Indiana has some of he toughest voting laws in the United States and the United States Supreme Court says their tough Voter ID law is OK. Hendrickson had a plan to avoid the disenfranchisement that could accompany a Voter ID law, the elderly and poor would have been eligible for a free state ID card, thus eliminating the number one argument against the law. But partisan bickering has polarized this issue to the point that no viable Democratic candidate will ever push it, ever again, unless we get another Hendrickson, that I doubt seriously, candidates like him come once every 50 years. Grayson needs to thank his lucky stars, every damn day.
Voter fraud happens and it happens more often that what is reported. Especially in Southeastern Kentucky. But as long as this issue remains a wedge issue between the parties, Kentucky will never eliminate voter fraud; and it is sad that such issues become partisan because of minority fears. BUT to defend my party, Republicans benefit from smaller voter turnouts and tougher voter laws could suppress the vote, but that argument is supported by no data. Political arguments and partisan warfare are usually not supported by sound statistical analysis but by emotion.

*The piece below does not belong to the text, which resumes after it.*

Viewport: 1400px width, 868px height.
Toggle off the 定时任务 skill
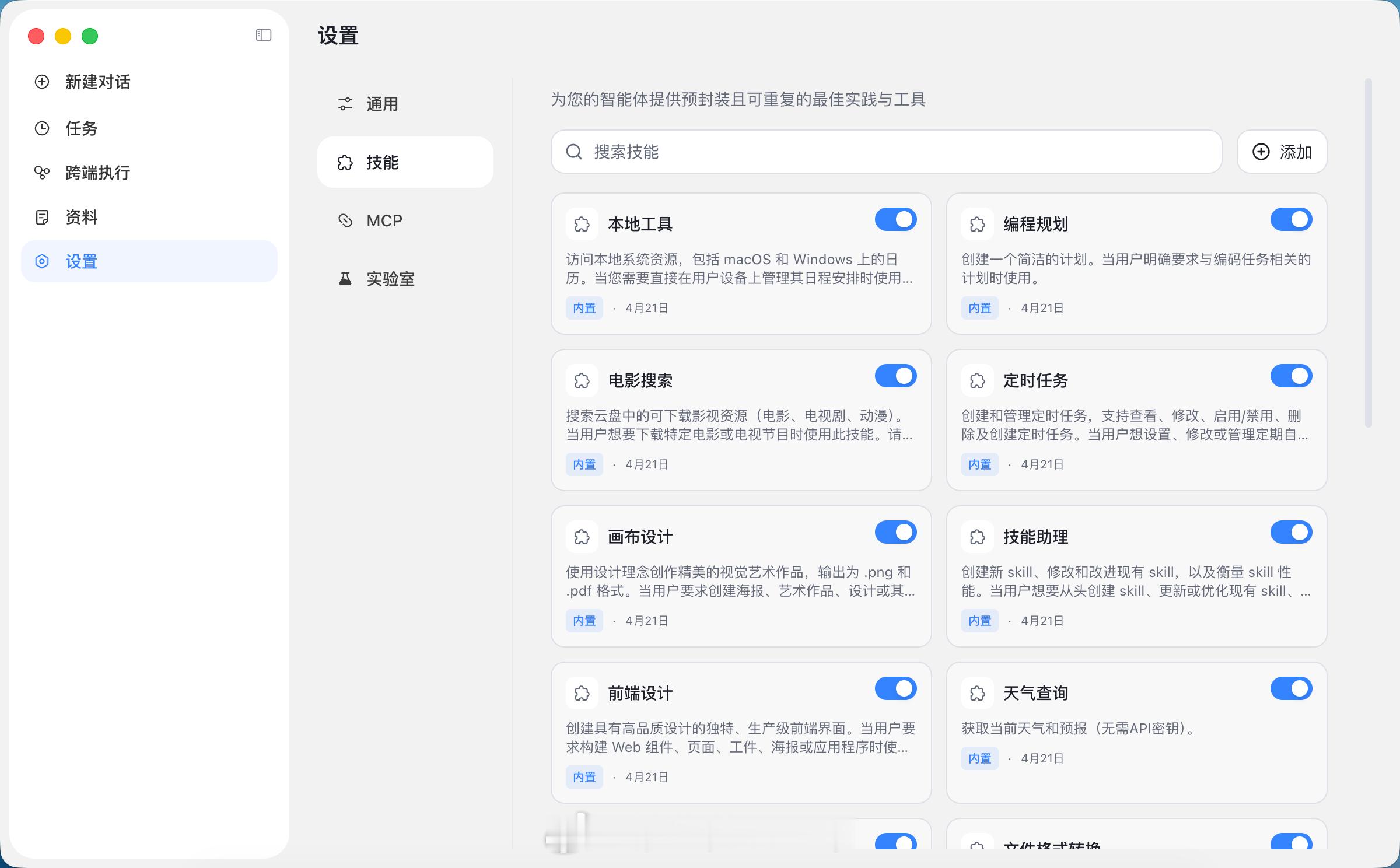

Does Kentucky need tougher voter laws or do we need a relaxing of the laws on the books? I suspect as we analyze Secretary of State Trey Grayson's (R) tenure in the office we will find that he will have accomplished very little in the realm of voting law. The trick is to increase voter turnout while eliminating voting fraud, not easy. Kentucky needs a system for early voting, a voter receipt and possibly a voter ID. But until the Democratic party relaxes their partisan fears in regards to a voter ID card, you will never see that in Kentucky.